7. Anticoagulation with low-molecular-weight heparin (LMWH) or any direct oral
anticoagulant (DOAC, e.g., rivaroxaban, apixaban, dabigatran, or edoxaban) will
be permitted. Patients receiving treatment with warfarin will be given the option
to switch to LMWH or a
DOAC.
8. Patients must have recovered to grade 1 or baseline from adverse events (AEs)
and/or toxicity of prior chemotherapy or biologic therapy. They must not have had
chemotherapy, biologic therapy, or definitive radiotherapy within 4 weeks (6
weeks for nitrosoureas and mitomycin C) or 5 half-lives, whichever is shorter,
prior to entering the study. Palliative-intent radiotherapy (30 Gy or less) must
be completed at least 2 weeks prior to start of treatment, and may not be to a
lesion that is included as measurable disease. Patients must be greater than or
equal to 2 weeks since any investigational agent administered as part of a Phase
0 study (where a sub-therapeutic dose of drug is administered) at the PI s
discretion, and should have recovered to grade 1 or baseline from any toxicities.
9. Patients receiving denosumab or bisphosphonates for any cancer or undergoing
androgen deprivation therapy for prostate cancer are eligible for this therapy.
10. Prior therapy with topoisomerase I inhibitors is allowed.

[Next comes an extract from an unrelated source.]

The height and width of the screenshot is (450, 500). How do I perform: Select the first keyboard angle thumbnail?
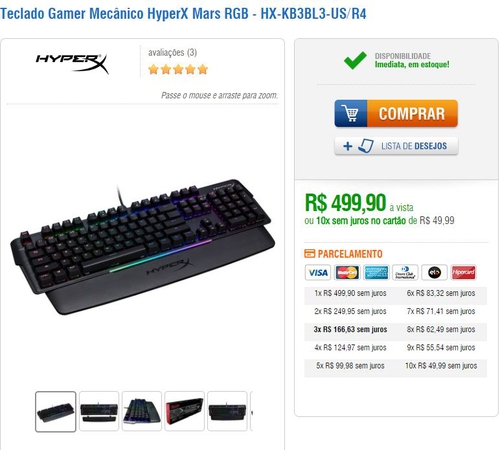click(x=56, y=412)
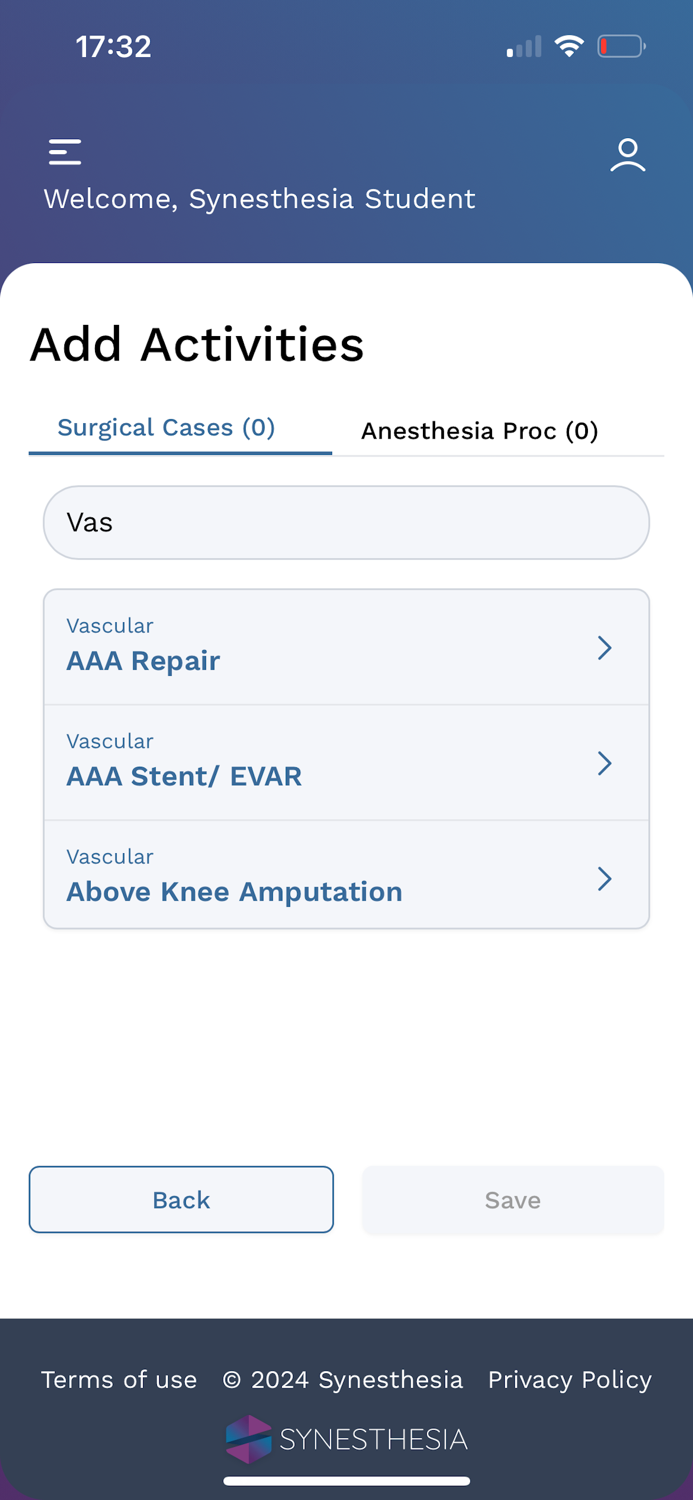
Task: Expand the Above Knee Amputation entry
Action: coord(605,878)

11. HIV-positive patients are eligible provided the following criteria are met: CD4
count >350/mm3, an undetectable viral load, and not receiving prophylaxis
antibiotics.
12. The effects of LMP744 on the developing human fetus are unknown. For this reason,
women of child-bearing potential and men must agree to use adequate contraception
(hormonal or barrier method of birth control; abstinence) prior to study entry
and for the duration of study participation. Should a woman become pregnant or
suspect she is pregnant while she or her partner is participating in this study,
she should inform her treating physician immediately. Women and men treated or
enrolled on this protocol must also agree to use adequate contraception prior to
the study, for the duration of study participation, and 4 months after completion
of LMP744 administration.
13. Ability to understand and the willingness to sign a written informed consent
document.
14. Willingness to provide blood and new tumor biopsy samples for research purposes
if on the expansion phase of the study.
EXCLUSION CRITERIA:
1. Patients who are receiving any other investigational agents.
2. Patients with clinically significant illnesses which would compromise participation in
the study, including, but not limited to active or uncontrolled infection, immune
deficiencies, Hepatitis B, Hepatitis C, uncontrolled diabetes, uncontrolled
hypertension, symptomatic congestive heart failure, unstable angina pectoris,
myocardial infarction within the past 6 months, uncontrolled cardiac arrhythmia, or
psychiatric illness/social situations that would limit compliance with study
requirements.
3. Patients with known brain metastases or carcinomatous meningitis are excluded from
this clinical trial, with the exception of patients whose brain metastatic disease
status has remained stable for greater than or equal to 1 month after treatment of the
brain metastases. Patients on anti-seizure medications or steroid therapy may be
enrolled at the discretion of the Principal Investigator.
4. Pregnant women are excluded from this study because LMP744 is an agent with the
potential for teratogenic or abortifacient effects. Because there is an unknown but
potential risk for adverse events in nursing infants secondary to treatment of the
mother with LMP744, breastfeeding should be discontinued if the mother is treated.
INCLUSION OF WOMEN AND MINORITIES:
Both men and women of all races and ethnic groups are eligible for this trial.